A multi-million rand civil claim against the Minister of Police took an unexpected turn when the SA Police Service admitted 'negligence' in the death of a 10-year-old Uitenhage girl who was shot during a violent housing protest in Kamesh in Uitenhage.
Maricha Speelman was walking home from the shops with her sister on 14 November, 2014, when she was shot in the head.
She died in hospital the following day.
Her family then instituted a civil claim against the SAPS in the hope of getting "answers" and seeking "justice".
At the time, police insisted that only rubber bullets were used in trying to control the protest, but the family's ballistics expert made a different finding.
According to the report compiled by ballistic expert and former policeman, Jacobus Steyl, which is now part of the court record, the wound Maricha sustained "was not consistent with a 12-gauge rubber bullet" but "was most likely a result of a standard 9mm firearm".
In his report, Steyl said that he had studied the victim's medical records and found that she had sustained a gunshot wound from "the front side of the skull with an accompanying exit wound on the back of the skull."
He further added that at a distance from where the shot was fired, a rubber bullet would not have resulted in an exit wound.
Steyl said according to his calculations, Marischa was shot from a distance of between 35 to 40m away and he said for a rubber bullet to cause a fatal injury it would have to have been fired at a close range of at least 1.1m to 2.2m away from the victim.

*Source material*
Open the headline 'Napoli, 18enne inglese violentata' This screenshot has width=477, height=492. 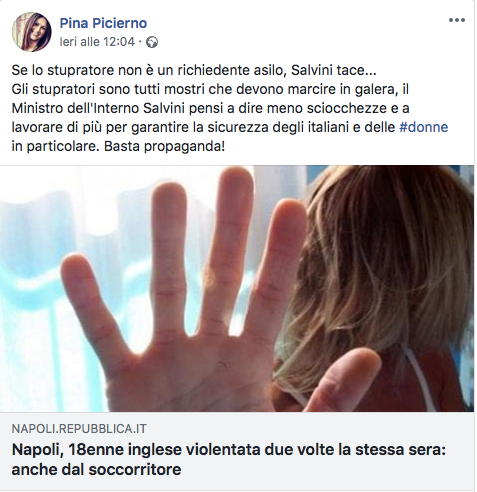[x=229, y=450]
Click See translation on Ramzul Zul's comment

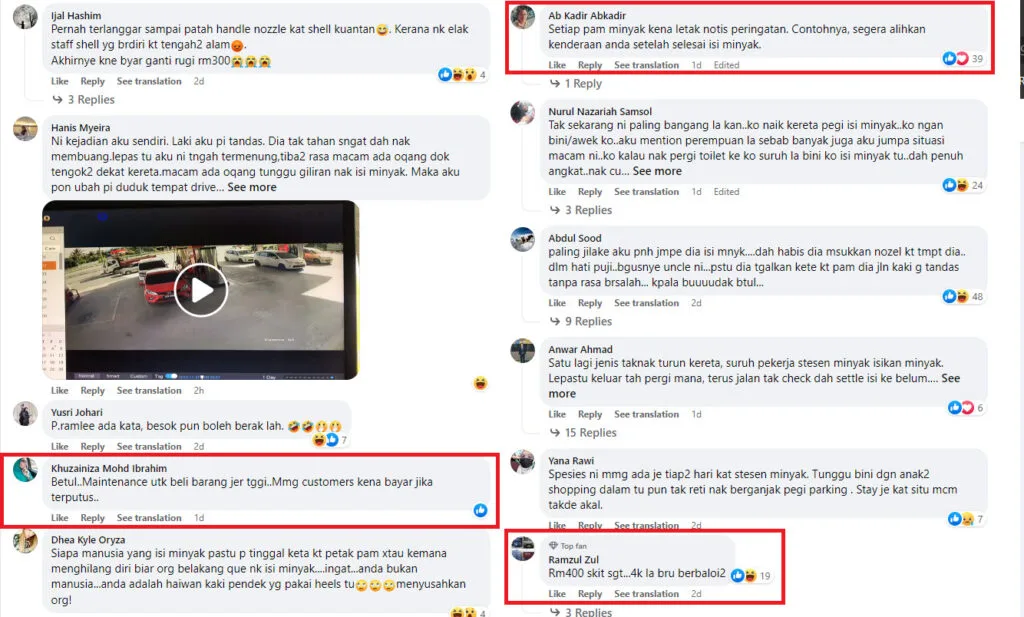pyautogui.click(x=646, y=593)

==

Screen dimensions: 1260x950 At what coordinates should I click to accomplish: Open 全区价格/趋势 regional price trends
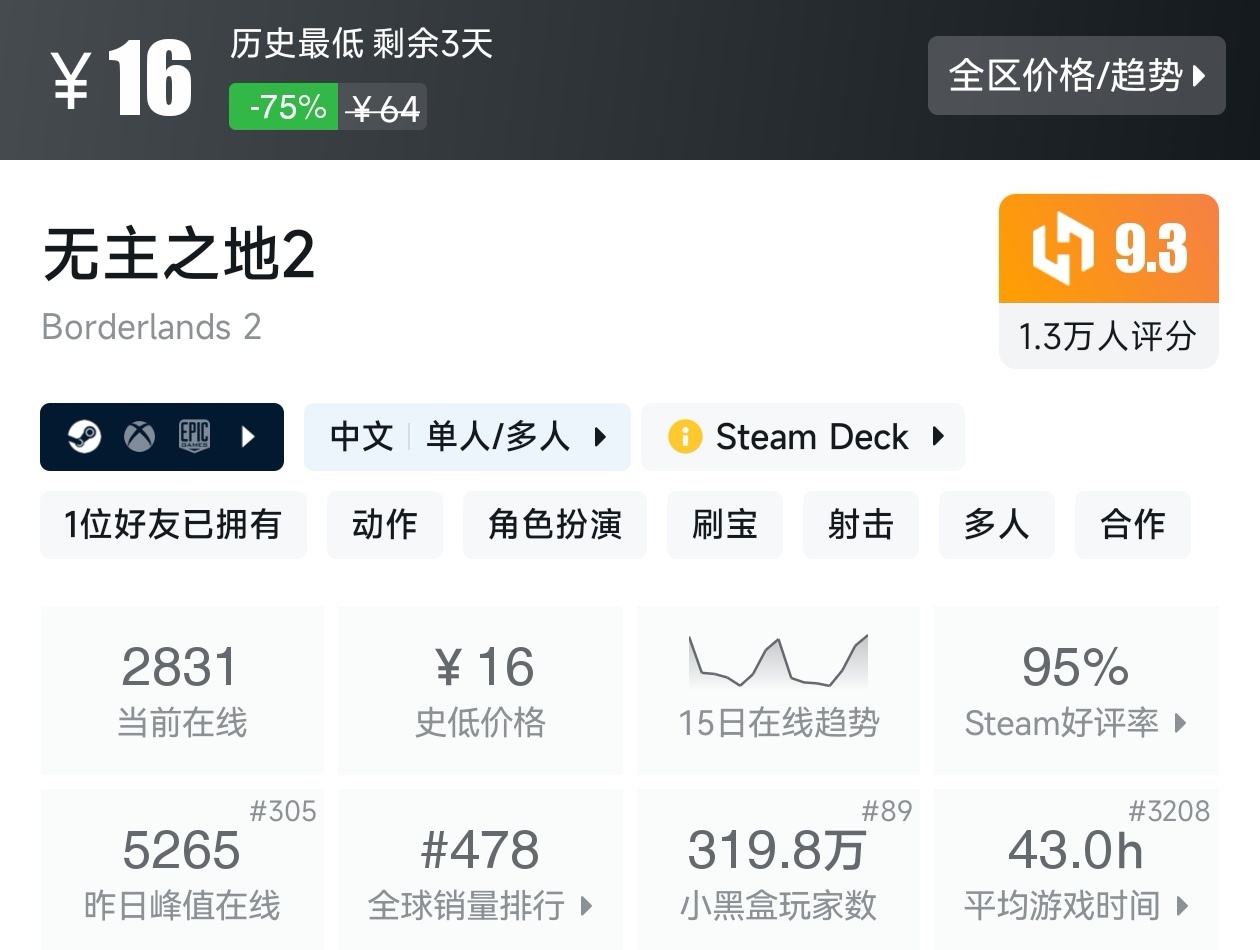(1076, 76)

--

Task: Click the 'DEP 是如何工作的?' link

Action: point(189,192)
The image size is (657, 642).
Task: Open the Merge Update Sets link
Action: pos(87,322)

*What the task asks*
Reproduce the full news report on the police admission in the shooting of Maricha Speelman word for word.

*Answer to the problem*
A multi-million rand civil claim against the Minister of Police took an unexpected turn when the SA Police Service admitted 'negligence' in the death of a 10-year-old Uitenhage girl who was shot during a violent housing protest in Kamesh in Uitenhage.
Maricha Speelman was walking home from the shops with her sister on 14 November, 2014, when she was shot in the head.
She died in hospital the following day.
Her family then instituted a civil claim against the SAPS in the hope of getting "answers" and seeking "justice".
At the time, police insisted that only rubber bullets were used in trying to control the protest, but the family's ballistics expert made a different finding.
According to the report compiled by ballistic expert and former policeman, Jacobus Steyl, which is now part of the court record, the wound Maricha sustained "was not consistent with a 12-gauge rubber bullet" but "was most likely a result of a standard 9mm firearm".
In his report, Steyl said that he had studied the victim's medical records and found that she had sustained a gunshot wound from "the front side of the skull with an accompanying exit wound on the back of the skull."
He further added that at a distance from where the shot was fired, a rubber bullet would not have resulted in an exit wound.
Steyl said according to his calculations, Marischa was shot from a distance of between 35 to 40m away and he said for a rubber bullet to cause a fatal injury it would have to have been fired at a close range of at least 1.1m to 2.2m away from the victim.